● **TEKS PILIHAN**
* * *

Yogyakarta (MataMaluku) – Pakar hukum tata negara sekaligus penulis buku “Pergerakan Menuju Pembaharuan Nusantara”, Sri Harjono, mengusulkan agar masa jabatan ketua umum (ketum) dan sekretaris jenderal (sekjen) partai politik dibatasi hanya satu periode atau lima tahun. Usulan ini, menurutnya, penting untuk mencegah partai politik berubah menjadi milik pribadi atau dinasti keluarga.
“Pembatasan ini perlu agar partai politik tidak menjadi ‘hak milik’ satu orang atau keluarga,” tegas Sri Harjono saat membedah bukunya di Gedung UC Universitas Gadjah Mada (UGM), Yogyakarta, Minggu (1/6).

* * *

● **KUTIPAN SUMBER**

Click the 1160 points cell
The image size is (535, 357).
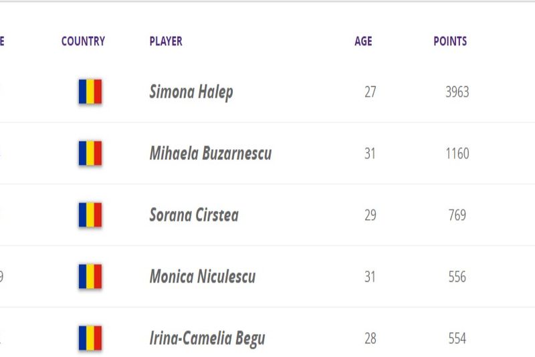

* * *

● **SOAL TERTULIS A**
Tuliskan kembali bagian berita tentang usulan pembatasan masa jabatan ketua umum partai, antara "Yogyakarta (MataMaluku) –" dan "Yogyakarta, Minggu (1/6).", termasuk kedua ujungnya.
● **SOAL TERTULIS B**
Dalam berita tentang usulan pembatasan masa jabatan ketua umum partai, apa alasan Sri Harjono ingin masa jabatan ketum dan sekjen dibatasi satu periode? Jawab dalam satu sampai tiga kalimat.
● **SOAL TERTULIS C**
Teruskan berita tentang usulan pembatasan masa jabatan ketua umum partai, mulai setelah kalimat terakhir yang ada.

● **JAWABAN YANG DIHARAPKAN A**
Yogyakarta (MataMaluku) – Pakar hukum tata negara sekaligus penulis buku “Pergerakan Menuju Pembaharuan Nusantara”, Sri Harjono, mengusulkan agar masa jabatan ketua umum (ketum) dan sekretaris jenderal (sekjen) partai politik dibatasi hanya satu periode atau lima tahun. Usulan ini, menurutnya, penting untuk mencegah partai politik berubah menjadi milik pribadi atau dinasti keluarga.
“Pembatasan ini perlu agar partai politik tidak menjadi ‘hak milik’ satu orang atau keluarga,” tegas Sri Harjono saat membedah bukunya di Gedung UC Universitas Gadjah Mada (UGM), Yogyakarta, Minggu (1/6).

● **JAWABAN YANG DIHARAPKAN B**
Sri Harjono menilai pembatasan masa jabatan ketum dan sekjen menjadi satu periode atau lima tahun penting untuk mencegah partai politik berubah menjadi milik pribadi atau dinasti keluarga. Dengan begitu, partai tidak menjadi "hak milik" satu orang atau keluarga.

● **JAWABAN YANG DIHARAPKAN C**
Ia menyoroti fenomena pasca-reformasi 1999, di mana banyak partai justru berkembang menjadi alat kekuasaan pribadi ketua umum. Akibatnya, nilai-nilai demokrasi kian tergerus dan partai politik lebih berfungsi sebagai kendaraan untuk mempertahankan kekuasaan, bukan sebagai wadah aspirasi rakyat.
“Partai kini cenderung dikelola layaknya perusahaan pribadi, bukan lembaga publik. Jalan aman bagi kader politik adalah menunjukkan loyalitas mutlak pada ketua umum, bukan menunjukkan kapasitas atau prestasi,” ujar Harjono.
Kondisi tersebut, lanjutnya, berdampak sistemik. Tak hanya menghilangkan prinsip meritokrasi di tubuh partai, tetapi juga merembet ke lembaga publik. Jabatan strategis seperti menteri atau pejabat birokrasi lainnya lebih sering diisi atas dasar loyalitas politik, bukan kemampuan.
“Akibatnya, anggaran negara, baik APBN maupun APBD, tidak digunakan secara efektif. Orientasinya bukan untuk kepentingan rakyat, tapi untuk menjaga jaringan kekuasaan,” kata mantan hakim Mahkamah Konstitusi itu.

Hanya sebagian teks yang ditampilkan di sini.